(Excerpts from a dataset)
|---|

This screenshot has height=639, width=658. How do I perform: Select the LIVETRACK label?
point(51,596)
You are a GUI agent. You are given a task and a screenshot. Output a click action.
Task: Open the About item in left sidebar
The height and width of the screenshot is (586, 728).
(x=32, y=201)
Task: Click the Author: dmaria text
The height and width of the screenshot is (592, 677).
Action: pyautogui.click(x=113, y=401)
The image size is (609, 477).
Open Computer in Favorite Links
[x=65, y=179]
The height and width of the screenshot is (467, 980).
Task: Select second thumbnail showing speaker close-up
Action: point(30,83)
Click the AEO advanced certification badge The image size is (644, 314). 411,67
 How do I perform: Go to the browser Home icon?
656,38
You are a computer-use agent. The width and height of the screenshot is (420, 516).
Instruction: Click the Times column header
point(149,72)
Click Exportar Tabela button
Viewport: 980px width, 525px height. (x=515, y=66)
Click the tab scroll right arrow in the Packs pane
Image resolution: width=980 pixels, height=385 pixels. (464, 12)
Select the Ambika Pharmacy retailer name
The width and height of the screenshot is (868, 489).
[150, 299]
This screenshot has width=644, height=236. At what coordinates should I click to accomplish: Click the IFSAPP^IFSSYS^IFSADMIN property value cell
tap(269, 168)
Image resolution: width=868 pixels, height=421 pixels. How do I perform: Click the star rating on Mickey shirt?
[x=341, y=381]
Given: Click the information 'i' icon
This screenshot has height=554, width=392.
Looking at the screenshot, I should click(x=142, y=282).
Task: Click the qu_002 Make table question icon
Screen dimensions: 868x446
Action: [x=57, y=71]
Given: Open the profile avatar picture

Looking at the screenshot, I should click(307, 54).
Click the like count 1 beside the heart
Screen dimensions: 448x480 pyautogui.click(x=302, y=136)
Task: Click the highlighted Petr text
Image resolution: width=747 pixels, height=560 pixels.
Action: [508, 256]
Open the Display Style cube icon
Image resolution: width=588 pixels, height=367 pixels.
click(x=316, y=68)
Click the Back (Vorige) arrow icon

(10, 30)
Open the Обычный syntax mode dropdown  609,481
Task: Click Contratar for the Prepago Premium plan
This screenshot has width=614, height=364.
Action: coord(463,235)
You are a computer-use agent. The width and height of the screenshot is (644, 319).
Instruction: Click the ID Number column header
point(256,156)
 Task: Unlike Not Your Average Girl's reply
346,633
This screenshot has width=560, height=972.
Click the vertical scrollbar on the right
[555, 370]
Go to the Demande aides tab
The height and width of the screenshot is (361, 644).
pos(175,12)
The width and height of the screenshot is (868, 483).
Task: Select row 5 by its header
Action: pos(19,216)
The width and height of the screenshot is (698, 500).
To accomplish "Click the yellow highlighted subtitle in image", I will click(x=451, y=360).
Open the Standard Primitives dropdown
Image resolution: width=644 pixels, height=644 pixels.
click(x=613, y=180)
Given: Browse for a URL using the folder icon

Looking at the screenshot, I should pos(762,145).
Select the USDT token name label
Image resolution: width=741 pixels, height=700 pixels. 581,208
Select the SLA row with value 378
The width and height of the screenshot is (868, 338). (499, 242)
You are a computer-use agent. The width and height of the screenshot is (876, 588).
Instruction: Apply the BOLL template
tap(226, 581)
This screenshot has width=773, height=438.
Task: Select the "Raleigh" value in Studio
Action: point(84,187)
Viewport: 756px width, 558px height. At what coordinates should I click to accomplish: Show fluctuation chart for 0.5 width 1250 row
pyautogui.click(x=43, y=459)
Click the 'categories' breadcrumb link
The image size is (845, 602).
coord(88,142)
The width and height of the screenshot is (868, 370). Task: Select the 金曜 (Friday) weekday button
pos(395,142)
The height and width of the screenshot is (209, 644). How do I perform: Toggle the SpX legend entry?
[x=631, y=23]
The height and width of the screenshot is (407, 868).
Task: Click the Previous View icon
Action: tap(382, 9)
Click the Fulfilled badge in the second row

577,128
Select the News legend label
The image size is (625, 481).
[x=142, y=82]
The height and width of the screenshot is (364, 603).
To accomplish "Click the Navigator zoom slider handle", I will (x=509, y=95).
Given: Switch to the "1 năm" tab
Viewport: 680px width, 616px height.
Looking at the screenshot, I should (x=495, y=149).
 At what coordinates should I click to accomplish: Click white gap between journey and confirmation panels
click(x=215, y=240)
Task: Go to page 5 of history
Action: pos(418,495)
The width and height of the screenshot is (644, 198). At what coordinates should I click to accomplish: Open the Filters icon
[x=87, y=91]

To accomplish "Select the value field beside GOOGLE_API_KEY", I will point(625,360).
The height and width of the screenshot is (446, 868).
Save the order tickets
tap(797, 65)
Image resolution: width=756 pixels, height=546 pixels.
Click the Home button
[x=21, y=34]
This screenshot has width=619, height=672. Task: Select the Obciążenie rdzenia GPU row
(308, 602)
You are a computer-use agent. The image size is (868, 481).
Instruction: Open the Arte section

|---|

WHAT THE EXERCISE ASKS: State the count of lines in the data holding the word "text", adding nothing to it.

EXERCISE ANSWER: 2